◆ **Exercise**
Output, word for word, the line that contains "The width and" and all lines after it in the records below, omitting pictures.

◆ **Excerpted records**
━━━━

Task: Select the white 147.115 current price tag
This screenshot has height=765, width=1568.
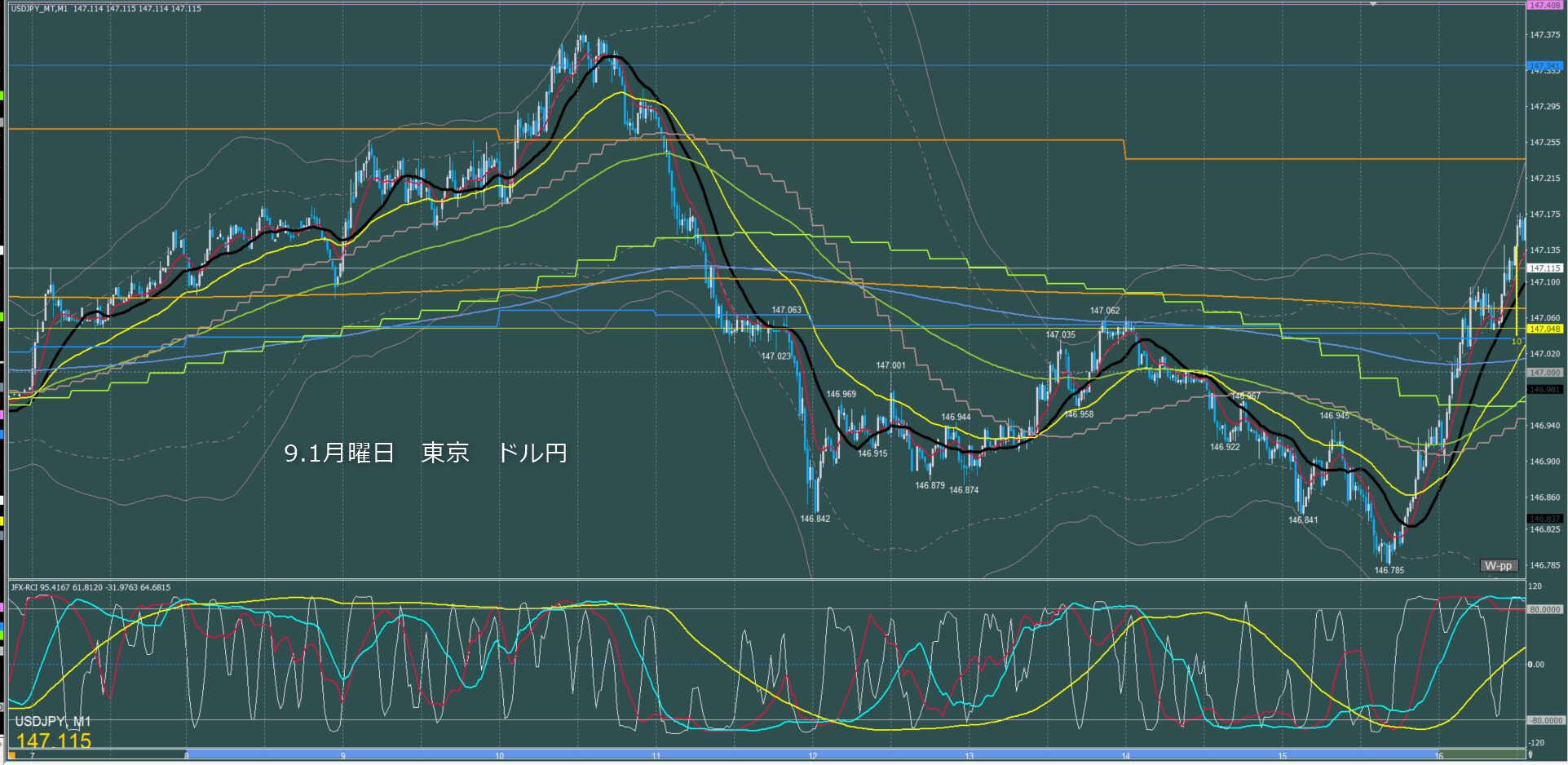Action: point(1544,268)
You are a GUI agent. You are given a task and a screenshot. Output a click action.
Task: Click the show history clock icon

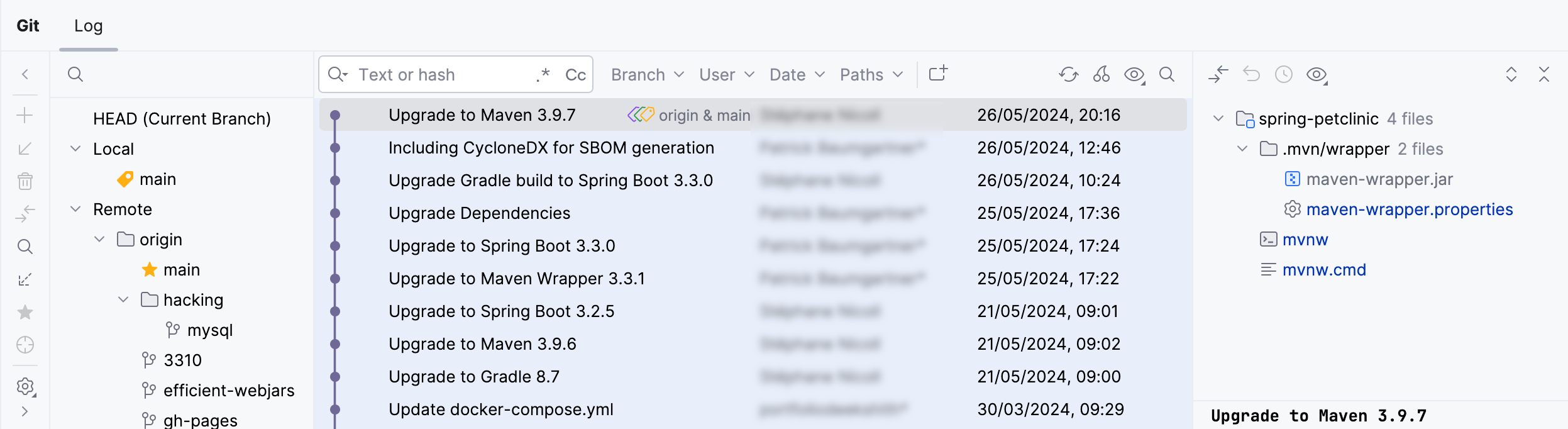pos(1284,75)
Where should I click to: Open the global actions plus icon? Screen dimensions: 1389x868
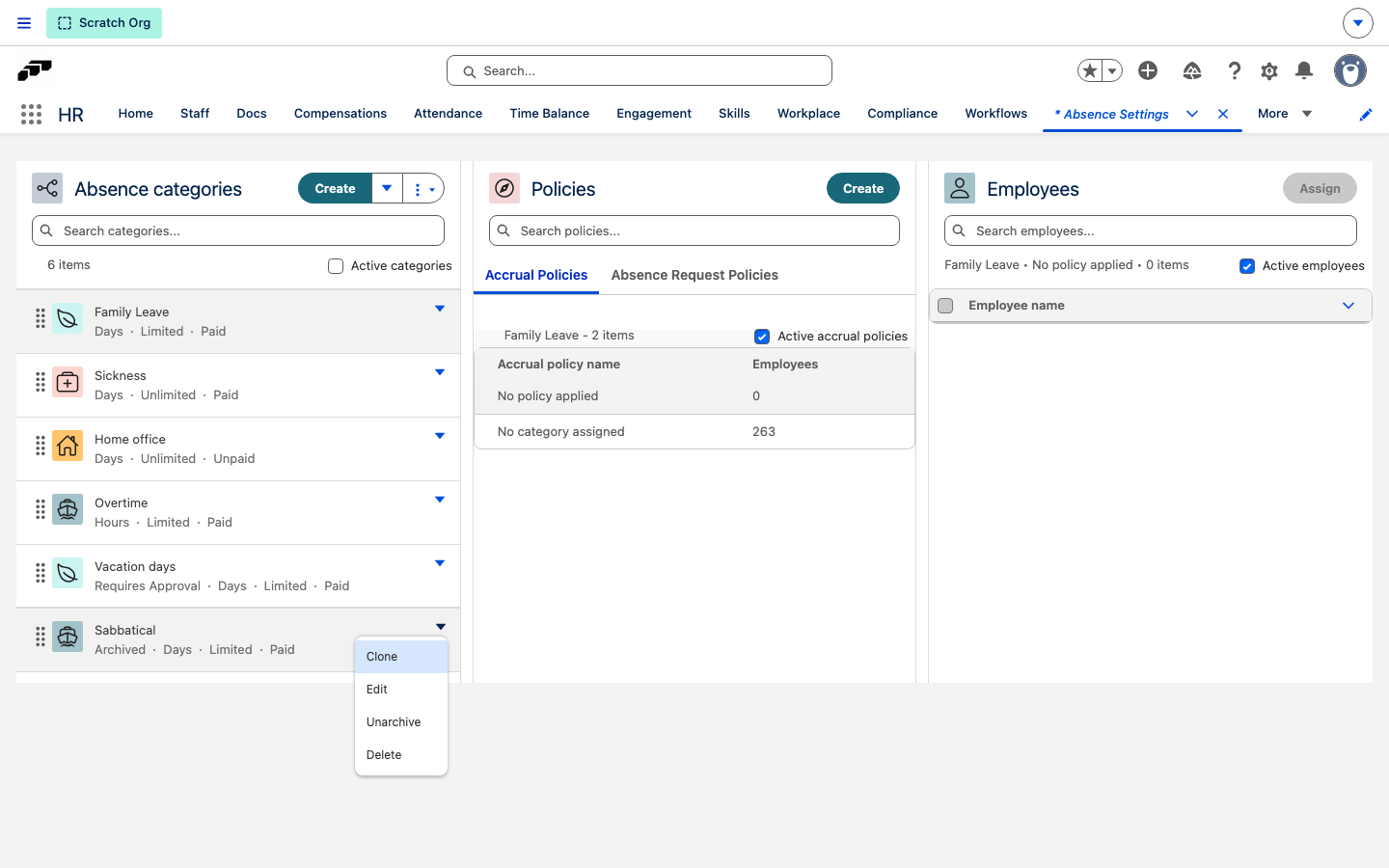[x=1148, y=70]
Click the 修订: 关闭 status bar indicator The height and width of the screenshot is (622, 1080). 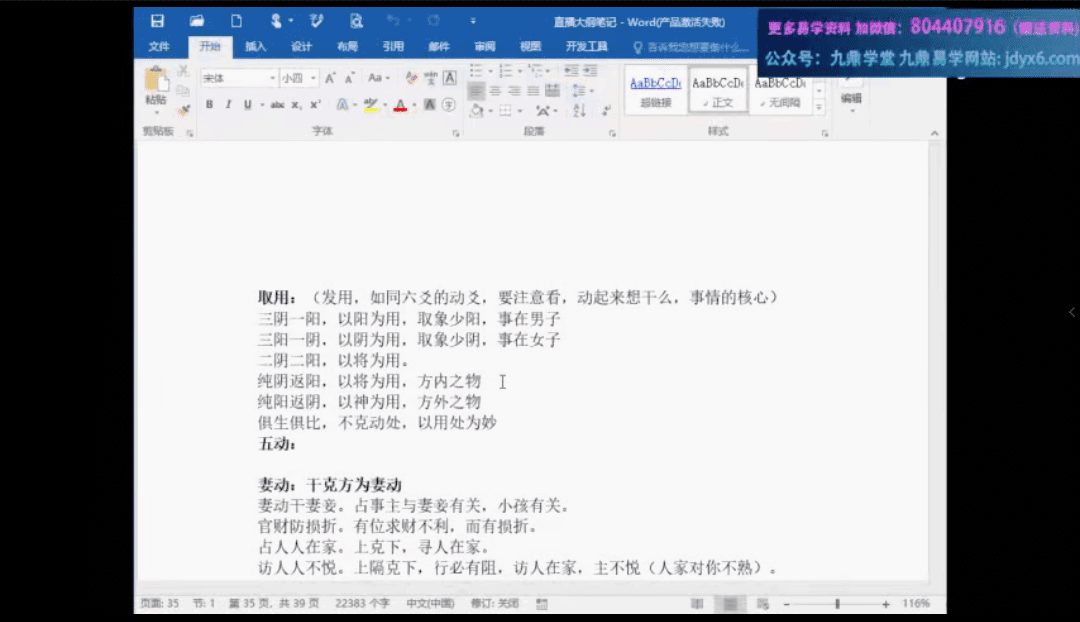495,604
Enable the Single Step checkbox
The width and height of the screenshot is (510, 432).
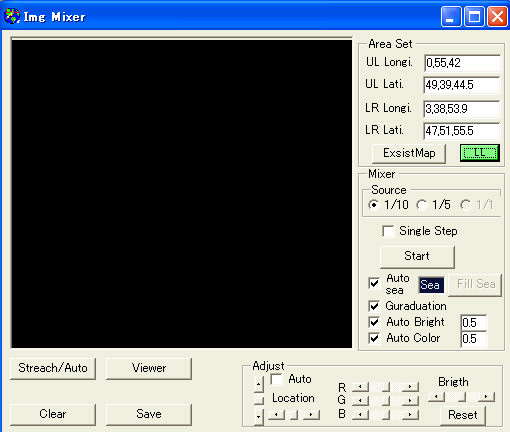coord(388,231)
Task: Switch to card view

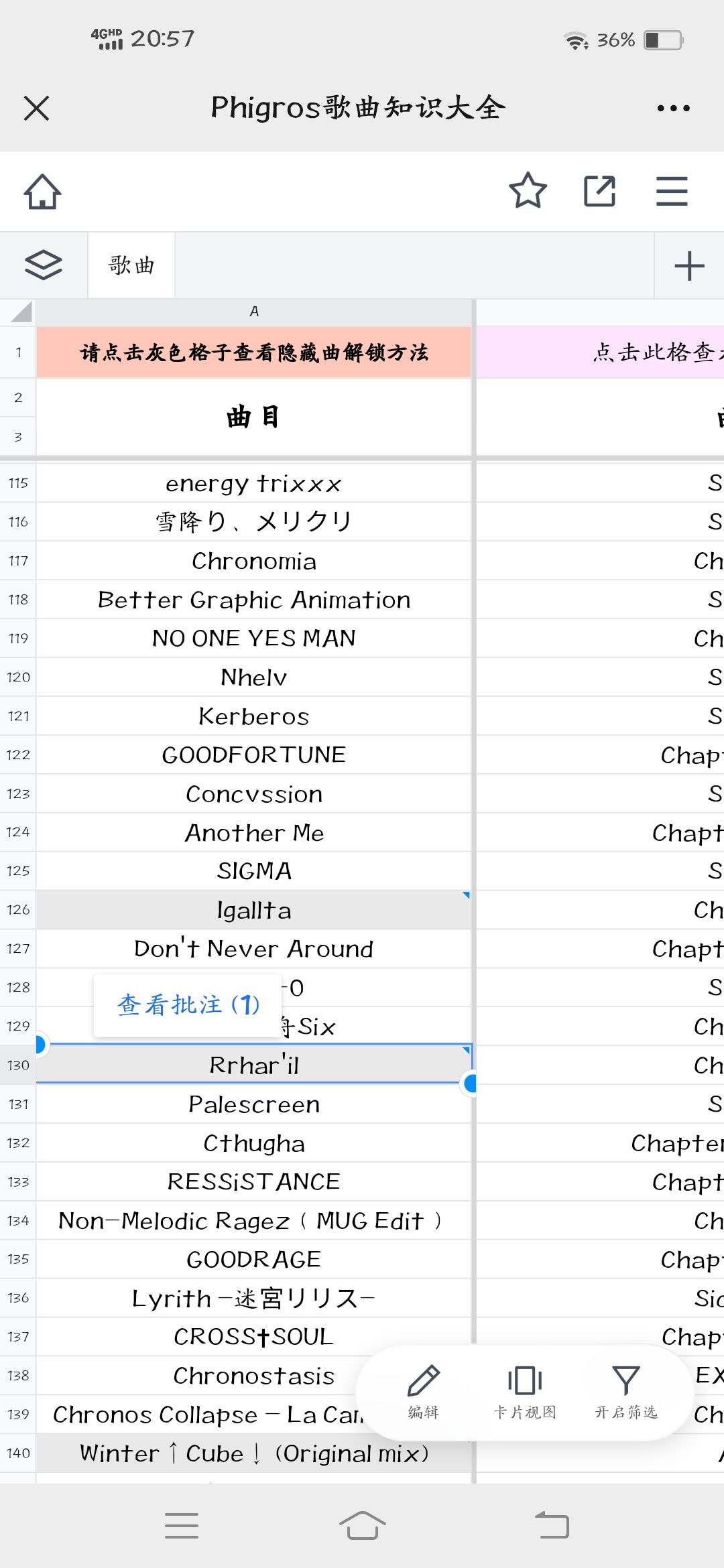Action: (525, 1391)
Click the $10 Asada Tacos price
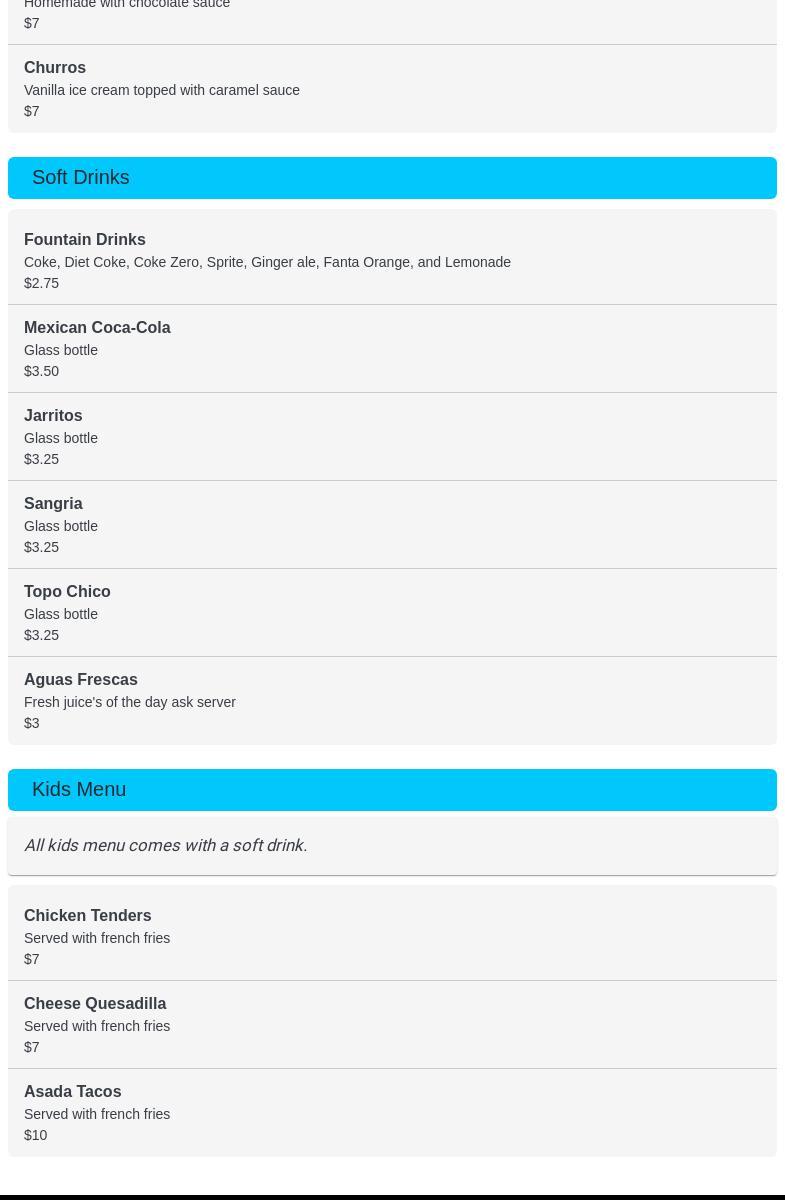Screen dimensions: 785x1200 [x=36, y=1136]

━━━━

◆ **Answer to the exercise**
The width and height of the screenshot is (510, 432).
coord(388,231)
Task: Switch to card view

Action: (525, 1391)
Click the $10 Asada Tacos price
Screen dimensions: 785x1200 [x=36, y=1136]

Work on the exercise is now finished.